XXV

110 16 3
                                    

"Nyatanya aku memang bukan orang baik, Ra."

Hening sejenak.

Dengan tarikan napas dalam yang terasa begitu berat, Mahendra kembali membuka suara. "Aku hanya anak gak berguna, laki-laki brengsek dan seorang pecundang yang terus berusaha lari dari kesalahan, dosa, juga rasa sakit, Ra."

Alora menyadari bahwa kini netra legam Mahendra berubah mengkilat seperti tengah meredam emosi tertentu. Alora tidak tahu pasti apa emosi yang sedang Mahendra coba redam, entah itu berupa amarah atau berupa kesedihan, gadis itu juga tidak tahu pasti, karena ekspresi Mahendra sulit terbaca dengan jelas.

"Sejak kecil aku memang pecundang, Ra. Aku gak pernah lebih pintar atau lebih baik dari Galang, Kakakku di mata Papih. Aku selalu dianggap sebagai anak bodoh dan selalu dinomorduakan karena aku nakal. Papih bilang aku juga gak akan bisa jadi orang sukses yang mampu nerusin usaha Papih, bahkan kayaknya gak jarang Papih gak menganggap aku sebagai anaknya. Sejak kecil aku cuma merasakan peran Mamih sebagai orang tua seutuhnya. Cuma Mamih orang yang paling sayang dan selalu melihat aku selayaknya seorang anak dan manusia."

"Hal yang gak bisa aku pungkiri adalah Papih orang yang selalu aku kagumi sejak aku kecil. Sikap Papih yang pilih kasih dan selalu memandang aku sebagai anak 'gak berguna' di keluarga adalah luka terbesar yang harus aku emban sejak kecil.

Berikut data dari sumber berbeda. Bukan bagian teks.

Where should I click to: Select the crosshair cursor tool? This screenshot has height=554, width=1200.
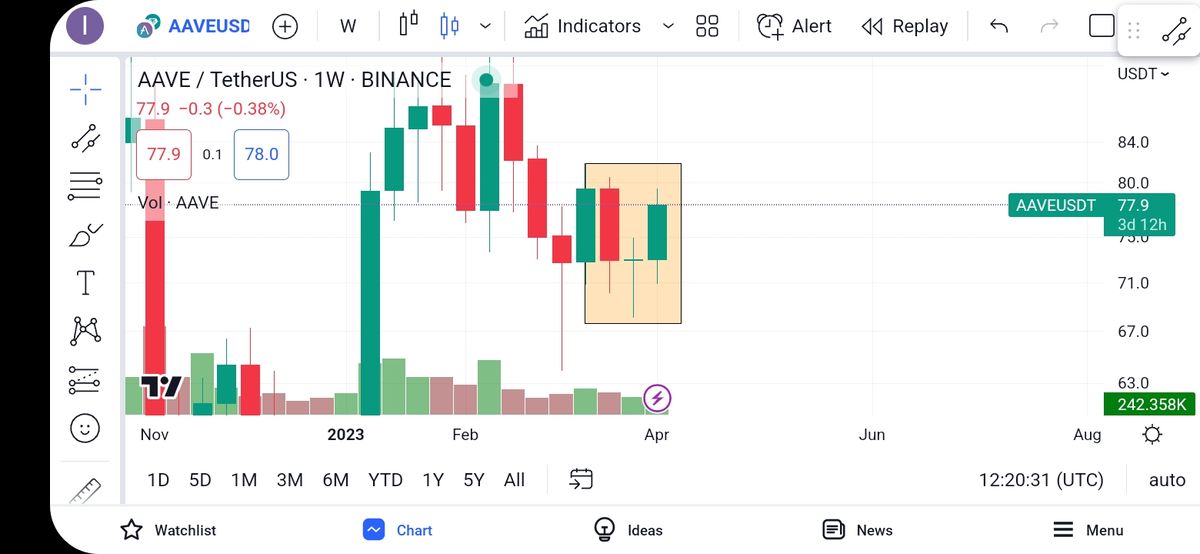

Ketika orang yang paling kamu sayangi nyakitin kamu, menurutku itu adalah rasa sakit yang paling pedih di dunia."

Samar-samar Alora menangkap sebuah senyuman remeh dari sudut bibir Mahendra.

"Tapi toh mau sebaik atau seburuk apapun orang tua, nyatanya setiap orang tua memang pemberi rasa sakit hati pertama dan patah hati terbesar bukan pada setiap anaknya? Sadar atau enggak faktanya memang begitu, jadi aku selalu berusaha untuk lapang dada atas itu. Sejatinya aku banyak ngelakuin hal buruk cuma buat narik perhatian Papih. Aku selalu bolos, tawuran, minum, ngerokok dan berbagai hal buruk lainnya semata-mata cuma agar Papih ngelihat aku sebagai anaknya, meski yang Papih lihat hanya sisi burukku, seenggaknya Papih tetap melihat aku. Aku mungkin terlalu capek gak dianggap oleh Papih, Ra sampai aku milih cara yang salah untuk sekedar dapat atensinya." Mahendra tersenyum getir di penghujung kalimatnya.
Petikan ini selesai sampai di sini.